Savaş varsa hayat yok
Geçenlerde, Londra’da yaşayan Suriyeli bir aileyi dinledim. Savaşın, acımasızlığın fırtınalarından kaçıp sığınmışlar buraya. Yaşadıkları vahşeti, aile bireylerinin nasıl katledildiklerini anlattıklarında, hissetmemek mümkün değildi yaşadıklarını. İçim ürperdi, dilim varmadı teselli vermeye.
Uzun yıllar davam haline getirdiğim ama nedense son zamanlarda, düşüncelerimde tazeliğini yitiren Filistin geldi aklıma. Annesi gözlerinin önünde can veren çocuğun o korku dolu feryadı. Babasının dizleri dibinde kurşunlara hedef olarak can veren küçük Muhammed. Tepelerine yağan bombalardan kolları bacakları kopan masumlar. Babaları ekmek getirecek diye evde aç beklerken, ekmek yerine önlerine babalarının cesedi serilen küçük çocuklar.

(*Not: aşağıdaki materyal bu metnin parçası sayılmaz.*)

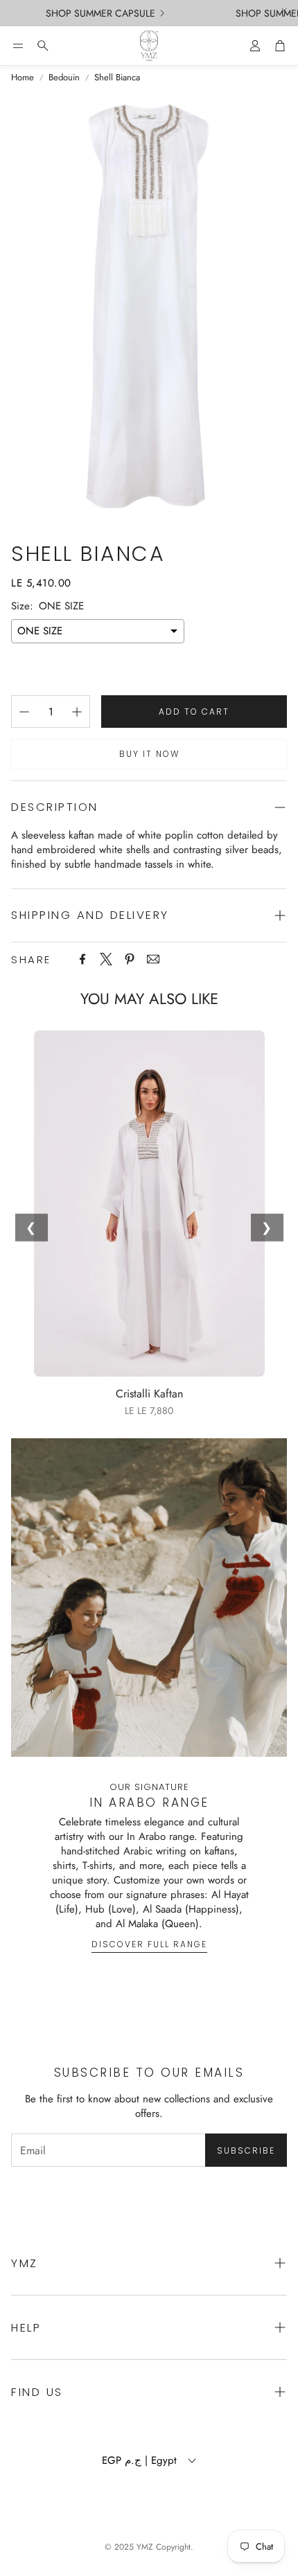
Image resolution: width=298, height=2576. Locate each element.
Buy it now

Bunlar geldi aklıma.
Sonra Irak, sonra Afganistan, sonra Libya, sonra Çeçenistan, sonra Arakan, sonra Suriye vs… Savaşın güzelleştirdiği bir ülke gösterin bana, çocukların ve masumların ölmediği…
Birilerinin aldığı kararlara, halk olarak bizleri de karanlık günlere sürüklemelerine, dışarıdan çaresizce seyirci olmakla yetinmek, insanın ne kadar zoruna gidiyor öyle değil mi?
Belki de bazılarımızın umurunda bile değil. Hayat devam ediyor ne de olsa. Biz devam edelim en iyisi yaşamaya. Yüzümüzden gülücükleri, hayatımızdan eğlenceli geceleri hiç eksik etmeyelim. Takalım kulaklıklarımızı, açalım sonuna kadar müziği, duymayalım hiçbir şeyi. Tepedekiler savaş kararları alırken, sosyal paylaşım sitelerinde saçma oyunlar oynayarak, ‘muz ve avokado ya da üzüm’ olalım.
Savaş kararları alınırken, malum TV kanallarının hiç ara vermeden yayınlamaya devam ettiği, daha doğrusu bizi sürekli uyur halde tutmaya çalıştıkları o saçma dizileri izlemeye devam edelim.
Sonra da yatağımıza uzanıp rahat bir uyku çekelim. Sabah uyandığımızda, çevremizdeki insanlara hiçbir şey yokmuş gibi cıvıl cıvıl, neşe dolu mesajlar gönderelim.
Sonuçta bizim yaşadığımız dünya Ütopya.